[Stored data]
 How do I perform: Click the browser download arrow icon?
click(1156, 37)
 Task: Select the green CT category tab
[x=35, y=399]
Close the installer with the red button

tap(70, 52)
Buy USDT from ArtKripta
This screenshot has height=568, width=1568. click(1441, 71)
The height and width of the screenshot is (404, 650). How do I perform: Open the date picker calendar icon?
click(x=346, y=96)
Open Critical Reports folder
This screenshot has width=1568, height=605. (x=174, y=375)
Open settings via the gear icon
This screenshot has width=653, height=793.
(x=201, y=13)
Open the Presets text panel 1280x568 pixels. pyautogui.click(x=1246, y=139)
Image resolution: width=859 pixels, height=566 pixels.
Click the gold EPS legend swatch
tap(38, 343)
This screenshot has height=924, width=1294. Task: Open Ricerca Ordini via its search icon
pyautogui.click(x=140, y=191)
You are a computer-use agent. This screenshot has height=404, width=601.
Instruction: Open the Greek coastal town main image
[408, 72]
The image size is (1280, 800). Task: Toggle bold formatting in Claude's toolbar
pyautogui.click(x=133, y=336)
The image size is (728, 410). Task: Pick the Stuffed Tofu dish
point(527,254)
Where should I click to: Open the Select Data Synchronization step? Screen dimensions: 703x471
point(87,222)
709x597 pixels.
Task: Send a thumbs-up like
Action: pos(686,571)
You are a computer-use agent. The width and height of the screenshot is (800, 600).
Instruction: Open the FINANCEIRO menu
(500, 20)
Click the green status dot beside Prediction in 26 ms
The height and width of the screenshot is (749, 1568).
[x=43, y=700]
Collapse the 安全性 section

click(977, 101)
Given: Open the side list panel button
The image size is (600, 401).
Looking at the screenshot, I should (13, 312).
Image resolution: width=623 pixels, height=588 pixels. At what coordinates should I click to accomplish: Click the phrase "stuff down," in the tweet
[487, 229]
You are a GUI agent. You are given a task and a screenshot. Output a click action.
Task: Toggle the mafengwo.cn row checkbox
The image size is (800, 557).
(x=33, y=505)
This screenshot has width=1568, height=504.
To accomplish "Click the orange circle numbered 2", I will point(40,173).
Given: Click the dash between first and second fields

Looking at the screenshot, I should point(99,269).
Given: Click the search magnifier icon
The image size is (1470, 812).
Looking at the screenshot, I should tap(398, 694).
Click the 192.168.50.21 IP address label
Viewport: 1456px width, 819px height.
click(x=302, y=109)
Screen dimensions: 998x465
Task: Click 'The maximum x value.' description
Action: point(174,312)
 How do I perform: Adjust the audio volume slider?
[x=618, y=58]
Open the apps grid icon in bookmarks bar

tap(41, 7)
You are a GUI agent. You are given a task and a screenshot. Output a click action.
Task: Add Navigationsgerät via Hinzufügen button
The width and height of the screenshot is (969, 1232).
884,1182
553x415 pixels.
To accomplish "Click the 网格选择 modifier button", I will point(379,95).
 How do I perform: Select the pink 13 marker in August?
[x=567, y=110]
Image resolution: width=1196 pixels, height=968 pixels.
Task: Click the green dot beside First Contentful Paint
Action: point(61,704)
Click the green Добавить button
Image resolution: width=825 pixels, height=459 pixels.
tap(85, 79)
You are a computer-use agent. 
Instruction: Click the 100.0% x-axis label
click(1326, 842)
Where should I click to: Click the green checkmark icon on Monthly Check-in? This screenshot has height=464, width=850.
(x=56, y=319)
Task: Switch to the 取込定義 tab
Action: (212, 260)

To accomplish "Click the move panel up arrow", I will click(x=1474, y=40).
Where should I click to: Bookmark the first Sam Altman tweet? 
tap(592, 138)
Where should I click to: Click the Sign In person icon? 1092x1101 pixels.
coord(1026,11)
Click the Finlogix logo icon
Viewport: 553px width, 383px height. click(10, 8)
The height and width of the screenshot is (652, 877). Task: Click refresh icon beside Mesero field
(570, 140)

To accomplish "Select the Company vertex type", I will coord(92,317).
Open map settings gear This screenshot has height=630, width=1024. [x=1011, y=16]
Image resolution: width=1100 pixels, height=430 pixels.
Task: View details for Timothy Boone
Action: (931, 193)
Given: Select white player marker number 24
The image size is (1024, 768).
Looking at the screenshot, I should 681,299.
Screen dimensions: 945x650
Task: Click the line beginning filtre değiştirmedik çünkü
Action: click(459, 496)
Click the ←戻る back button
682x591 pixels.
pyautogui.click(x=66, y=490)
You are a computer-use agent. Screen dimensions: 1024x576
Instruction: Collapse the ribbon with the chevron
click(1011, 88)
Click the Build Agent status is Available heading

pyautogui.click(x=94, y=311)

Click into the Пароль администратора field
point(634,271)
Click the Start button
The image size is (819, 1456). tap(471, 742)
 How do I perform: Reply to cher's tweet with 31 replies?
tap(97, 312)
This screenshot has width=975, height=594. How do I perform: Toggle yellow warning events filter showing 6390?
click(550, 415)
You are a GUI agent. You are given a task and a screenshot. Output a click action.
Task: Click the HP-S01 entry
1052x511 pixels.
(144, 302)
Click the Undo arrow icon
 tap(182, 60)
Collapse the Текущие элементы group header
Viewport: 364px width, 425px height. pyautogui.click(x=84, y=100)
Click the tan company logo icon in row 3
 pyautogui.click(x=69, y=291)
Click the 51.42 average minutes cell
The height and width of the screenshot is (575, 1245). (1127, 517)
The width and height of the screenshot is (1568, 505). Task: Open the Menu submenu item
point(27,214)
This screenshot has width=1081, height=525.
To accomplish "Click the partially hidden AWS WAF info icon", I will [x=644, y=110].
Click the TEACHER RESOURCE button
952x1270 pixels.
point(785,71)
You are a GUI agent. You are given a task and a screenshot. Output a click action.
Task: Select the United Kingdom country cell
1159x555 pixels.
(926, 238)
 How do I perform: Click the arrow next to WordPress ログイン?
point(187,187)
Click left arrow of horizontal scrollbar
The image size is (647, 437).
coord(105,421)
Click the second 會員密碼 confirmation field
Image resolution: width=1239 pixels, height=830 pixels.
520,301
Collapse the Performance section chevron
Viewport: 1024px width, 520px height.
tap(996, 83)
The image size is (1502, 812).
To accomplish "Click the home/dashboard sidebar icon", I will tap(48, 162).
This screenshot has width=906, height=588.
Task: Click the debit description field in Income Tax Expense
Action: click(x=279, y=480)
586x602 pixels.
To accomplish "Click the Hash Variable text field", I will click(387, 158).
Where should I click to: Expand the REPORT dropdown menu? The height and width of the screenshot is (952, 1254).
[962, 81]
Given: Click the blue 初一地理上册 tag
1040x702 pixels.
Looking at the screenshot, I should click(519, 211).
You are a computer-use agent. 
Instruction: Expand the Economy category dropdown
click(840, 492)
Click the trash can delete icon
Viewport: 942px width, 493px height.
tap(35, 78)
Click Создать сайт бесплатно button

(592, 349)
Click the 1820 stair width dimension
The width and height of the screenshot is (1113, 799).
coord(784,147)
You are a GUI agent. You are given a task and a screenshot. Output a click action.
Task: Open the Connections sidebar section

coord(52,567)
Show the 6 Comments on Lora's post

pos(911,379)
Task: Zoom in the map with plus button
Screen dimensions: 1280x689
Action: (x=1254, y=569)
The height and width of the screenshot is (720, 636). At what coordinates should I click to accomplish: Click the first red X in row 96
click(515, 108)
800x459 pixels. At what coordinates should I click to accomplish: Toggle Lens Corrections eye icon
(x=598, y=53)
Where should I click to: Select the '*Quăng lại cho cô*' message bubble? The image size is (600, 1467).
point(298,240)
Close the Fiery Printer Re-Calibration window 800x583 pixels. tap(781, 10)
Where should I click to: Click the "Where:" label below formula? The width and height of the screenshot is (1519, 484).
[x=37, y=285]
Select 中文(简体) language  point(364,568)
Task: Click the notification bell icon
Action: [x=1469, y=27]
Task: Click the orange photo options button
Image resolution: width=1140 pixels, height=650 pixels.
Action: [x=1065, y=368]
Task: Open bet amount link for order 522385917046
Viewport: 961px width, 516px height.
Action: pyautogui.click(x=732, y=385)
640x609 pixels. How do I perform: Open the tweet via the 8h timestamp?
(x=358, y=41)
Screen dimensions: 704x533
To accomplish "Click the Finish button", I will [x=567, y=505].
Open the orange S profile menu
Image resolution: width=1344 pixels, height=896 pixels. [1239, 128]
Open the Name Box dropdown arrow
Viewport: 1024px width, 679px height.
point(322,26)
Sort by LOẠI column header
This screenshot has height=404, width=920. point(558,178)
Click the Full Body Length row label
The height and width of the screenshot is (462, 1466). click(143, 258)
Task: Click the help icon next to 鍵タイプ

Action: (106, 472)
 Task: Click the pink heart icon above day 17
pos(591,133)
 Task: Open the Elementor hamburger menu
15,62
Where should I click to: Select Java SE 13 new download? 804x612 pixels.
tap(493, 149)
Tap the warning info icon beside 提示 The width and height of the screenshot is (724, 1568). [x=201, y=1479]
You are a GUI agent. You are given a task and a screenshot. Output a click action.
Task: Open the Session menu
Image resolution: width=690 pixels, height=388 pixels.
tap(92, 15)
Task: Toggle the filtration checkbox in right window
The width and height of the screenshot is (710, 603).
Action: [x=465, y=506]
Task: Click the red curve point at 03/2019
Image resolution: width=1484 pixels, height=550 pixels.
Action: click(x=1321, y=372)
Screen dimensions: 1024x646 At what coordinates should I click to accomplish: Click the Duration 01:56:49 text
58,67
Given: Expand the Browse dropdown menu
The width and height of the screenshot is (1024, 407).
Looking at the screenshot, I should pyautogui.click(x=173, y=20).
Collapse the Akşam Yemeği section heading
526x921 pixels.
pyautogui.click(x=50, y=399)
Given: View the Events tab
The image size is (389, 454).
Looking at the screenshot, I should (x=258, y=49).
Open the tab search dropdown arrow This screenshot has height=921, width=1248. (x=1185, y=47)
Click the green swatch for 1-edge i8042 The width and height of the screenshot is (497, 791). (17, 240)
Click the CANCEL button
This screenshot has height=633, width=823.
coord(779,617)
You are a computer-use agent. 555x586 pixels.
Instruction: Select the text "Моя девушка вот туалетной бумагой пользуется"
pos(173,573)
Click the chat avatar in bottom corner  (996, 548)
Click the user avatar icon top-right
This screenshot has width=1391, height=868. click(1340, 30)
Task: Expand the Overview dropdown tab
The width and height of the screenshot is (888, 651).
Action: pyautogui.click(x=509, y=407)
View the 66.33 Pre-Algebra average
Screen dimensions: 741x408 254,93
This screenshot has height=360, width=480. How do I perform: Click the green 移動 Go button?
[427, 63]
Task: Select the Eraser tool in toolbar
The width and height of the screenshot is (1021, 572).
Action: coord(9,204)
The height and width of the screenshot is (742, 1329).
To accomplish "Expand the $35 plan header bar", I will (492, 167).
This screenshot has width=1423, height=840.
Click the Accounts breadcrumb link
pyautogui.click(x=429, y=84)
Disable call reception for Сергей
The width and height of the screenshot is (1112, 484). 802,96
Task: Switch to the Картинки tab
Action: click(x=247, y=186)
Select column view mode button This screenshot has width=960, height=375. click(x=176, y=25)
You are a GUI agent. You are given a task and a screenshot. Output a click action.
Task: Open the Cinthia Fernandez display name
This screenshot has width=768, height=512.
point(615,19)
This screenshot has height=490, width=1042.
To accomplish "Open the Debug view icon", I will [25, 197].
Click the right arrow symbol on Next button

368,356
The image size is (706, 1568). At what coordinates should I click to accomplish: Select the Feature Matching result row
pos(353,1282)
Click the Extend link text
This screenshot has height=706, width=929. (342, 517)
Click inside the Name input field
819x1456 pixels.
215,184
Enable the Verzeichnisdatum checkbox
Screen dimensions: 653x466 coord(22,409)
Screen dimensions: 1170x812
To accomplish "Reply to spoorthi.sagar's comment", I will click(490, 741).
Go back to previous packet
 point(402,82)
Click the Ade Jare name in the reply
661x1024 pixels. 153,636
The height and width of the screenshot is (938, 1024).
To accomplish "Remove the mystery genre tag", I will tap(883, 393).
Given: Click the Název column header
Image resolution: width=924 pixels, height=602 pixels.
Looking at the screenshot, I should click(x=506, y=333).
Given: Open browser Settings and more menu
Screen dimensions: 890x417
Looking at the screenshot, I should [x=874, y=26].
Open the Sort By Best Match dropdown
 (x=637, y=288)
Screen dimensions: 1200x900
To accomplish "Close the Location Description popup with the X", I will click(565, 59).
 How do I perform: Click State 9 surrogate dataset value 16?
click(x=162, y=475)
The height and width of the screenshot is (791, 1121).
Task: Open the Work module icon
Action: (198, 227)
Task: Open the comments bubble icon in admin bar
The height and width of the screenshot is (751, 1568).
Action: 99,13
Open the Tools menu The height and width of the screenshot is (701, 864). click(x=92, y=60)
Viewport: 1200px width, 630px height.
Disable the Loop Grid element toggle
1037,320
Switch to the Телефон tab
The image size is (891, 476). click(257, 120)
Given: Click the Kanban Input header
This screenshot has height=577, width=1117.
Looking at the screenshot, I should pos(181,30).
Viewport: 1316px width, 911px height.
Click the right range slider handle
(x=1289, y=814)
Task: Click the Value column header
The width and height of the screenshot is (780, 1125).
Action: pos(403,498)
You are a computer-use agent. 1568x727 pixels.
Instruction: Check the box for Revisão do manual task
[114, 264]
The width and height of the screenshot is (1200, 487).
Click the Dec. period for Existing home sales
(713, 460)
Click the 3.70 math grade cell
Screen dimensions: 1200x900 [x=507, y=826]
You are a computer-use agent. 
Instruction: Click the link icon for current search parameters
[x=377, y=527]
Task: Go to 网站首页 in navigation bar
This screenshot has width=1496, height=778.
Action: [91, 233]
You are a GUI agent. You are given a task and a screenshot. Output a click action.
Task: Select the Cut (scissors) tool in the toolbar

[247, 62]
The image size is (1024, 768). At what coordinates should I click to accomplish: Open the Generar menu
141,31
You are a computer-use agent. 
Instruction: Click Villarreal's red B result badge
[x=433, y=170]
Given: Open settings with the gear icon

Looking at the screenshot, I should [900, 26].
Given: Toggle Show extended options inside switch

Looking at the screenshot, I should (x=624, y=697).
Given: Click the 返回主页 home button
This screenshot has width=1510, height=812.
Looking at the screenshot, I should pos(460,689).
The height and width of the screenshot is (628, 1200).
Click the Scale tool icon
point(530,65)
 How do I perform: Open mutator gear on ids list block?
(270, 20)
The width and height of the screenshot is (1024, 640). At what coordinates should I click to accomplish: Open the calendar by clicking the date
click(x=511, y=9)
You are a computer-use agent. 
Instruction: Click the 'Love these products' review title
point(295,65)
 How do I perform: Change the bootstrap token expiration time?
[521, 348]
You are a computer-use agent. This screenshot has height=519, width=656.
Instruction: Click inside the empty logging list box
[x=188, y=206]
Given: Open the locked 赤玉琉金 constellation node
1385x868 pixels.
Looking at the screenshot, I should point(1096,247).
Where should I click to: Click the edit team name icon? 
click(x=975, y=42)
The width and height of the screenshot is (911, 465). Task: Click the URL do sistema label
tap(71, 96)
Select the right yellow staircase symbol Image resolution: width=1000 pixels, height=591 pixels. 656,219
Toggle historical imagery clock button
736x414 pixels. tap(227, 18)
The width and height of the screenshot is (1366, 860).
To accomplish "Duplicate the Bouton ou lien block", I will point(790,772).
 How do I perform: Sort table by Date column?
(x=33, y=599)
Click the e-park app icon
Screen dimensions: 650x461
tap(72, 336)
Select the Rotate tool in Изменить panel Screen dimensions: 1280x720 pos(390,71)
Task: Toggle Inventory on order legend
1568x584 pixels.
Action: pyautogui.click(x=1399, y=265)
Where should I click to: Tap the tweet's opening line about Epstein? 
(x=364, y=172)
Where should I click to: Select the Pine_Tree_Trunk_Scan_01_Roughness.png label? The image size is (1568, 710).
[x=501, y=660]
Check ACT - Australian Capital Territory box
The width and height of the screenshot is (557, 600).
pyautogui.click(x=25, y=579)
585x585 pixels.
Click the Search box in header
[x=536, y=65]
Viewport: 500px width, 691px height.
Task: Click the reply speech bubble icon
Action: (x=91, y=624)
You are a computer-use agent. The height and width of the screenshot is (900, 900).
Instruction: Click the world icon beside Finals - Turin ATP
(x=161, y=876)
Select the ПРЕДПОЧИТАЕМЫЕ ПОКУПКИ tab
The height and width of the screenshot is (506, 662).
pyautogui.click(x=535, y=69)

Exercise prompt: Count the lines of the records that include the word "window", please, and report the number alone.

Solution to the exercise: 2